_What is being asked_
Check each line of the records below and collect those that include the word "agent".

_Data for this exercise_
==*==
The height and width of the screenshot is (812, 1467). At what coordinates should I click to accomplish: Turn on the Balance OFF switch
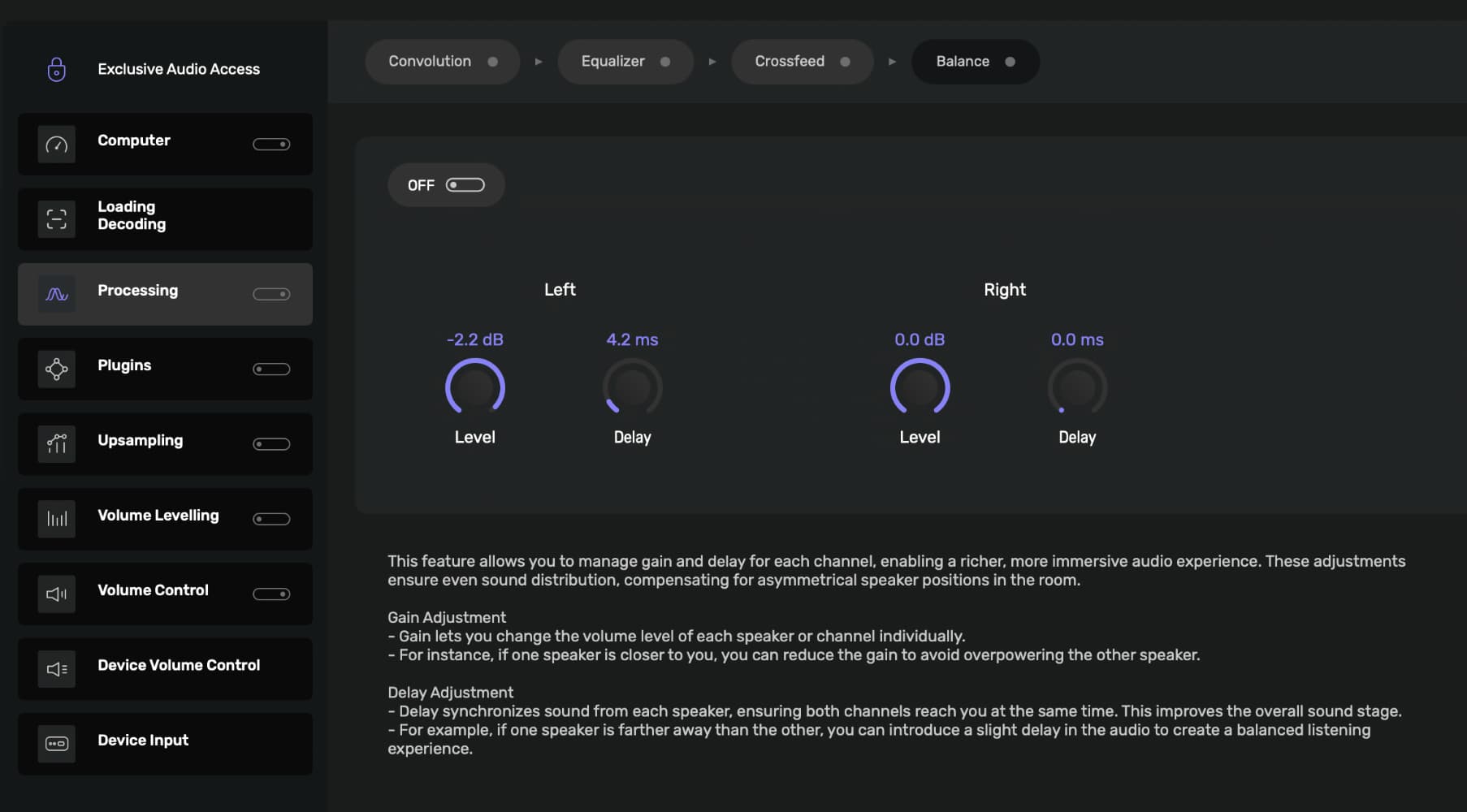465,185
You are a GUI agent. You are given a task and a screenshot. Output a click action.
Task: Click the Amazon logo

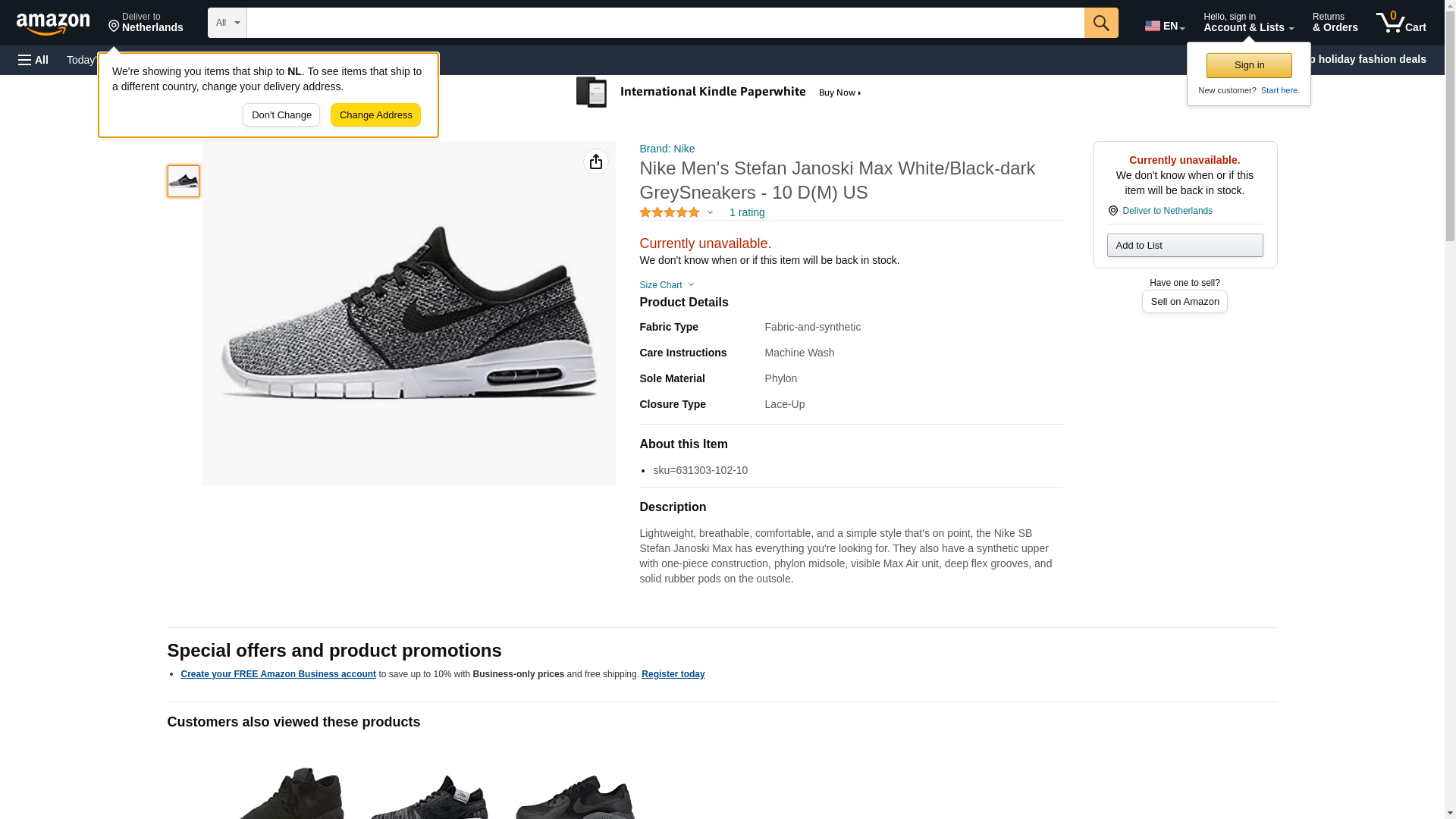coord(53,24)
==*==
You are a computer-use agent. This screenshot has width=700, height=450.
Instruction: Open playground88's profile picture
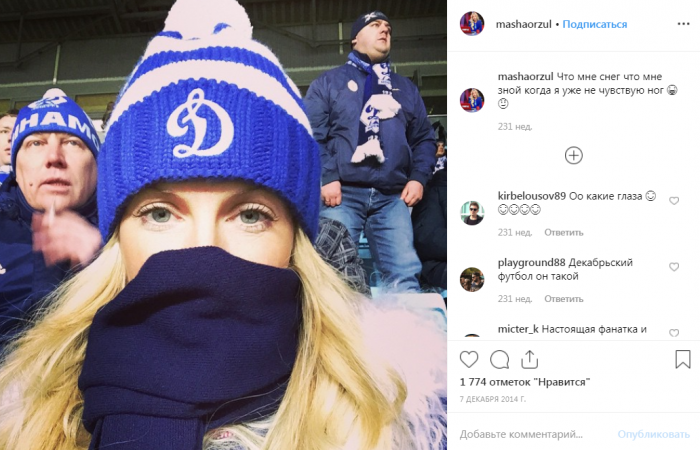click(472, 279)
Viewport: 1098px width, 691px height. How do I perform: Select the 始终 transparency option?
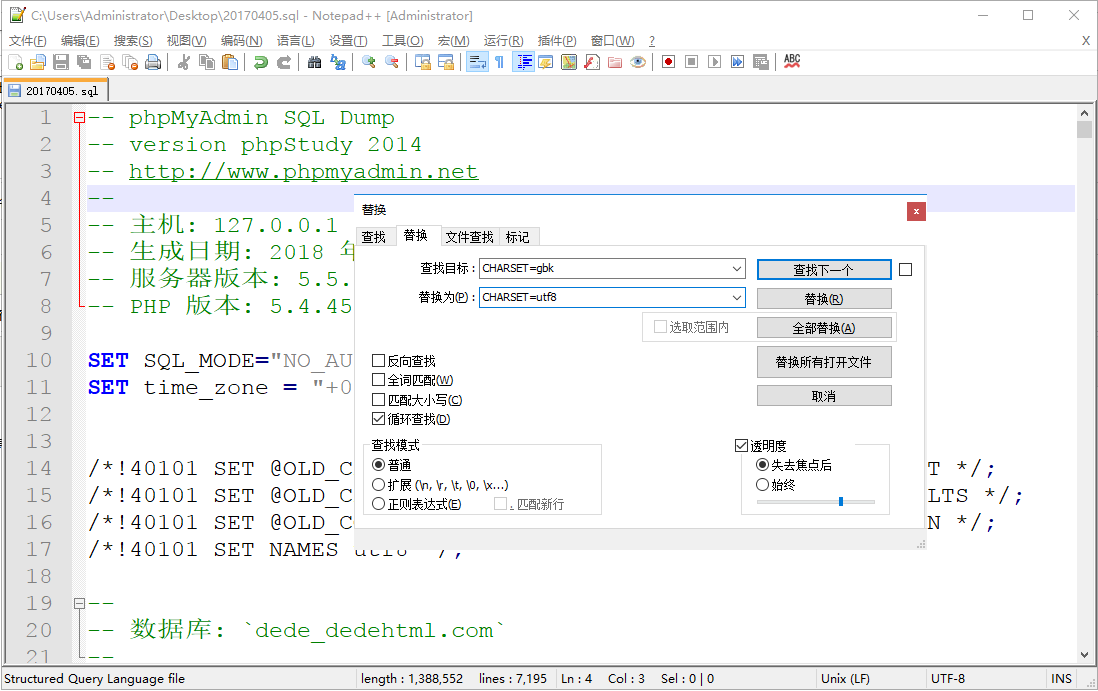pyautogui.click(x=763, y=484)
==*==
_Written response_
You are a GUI agent. You are given a task and a screenshot. Output a click action.
You are a computer-use agent. This screenshot has width=700, height=450.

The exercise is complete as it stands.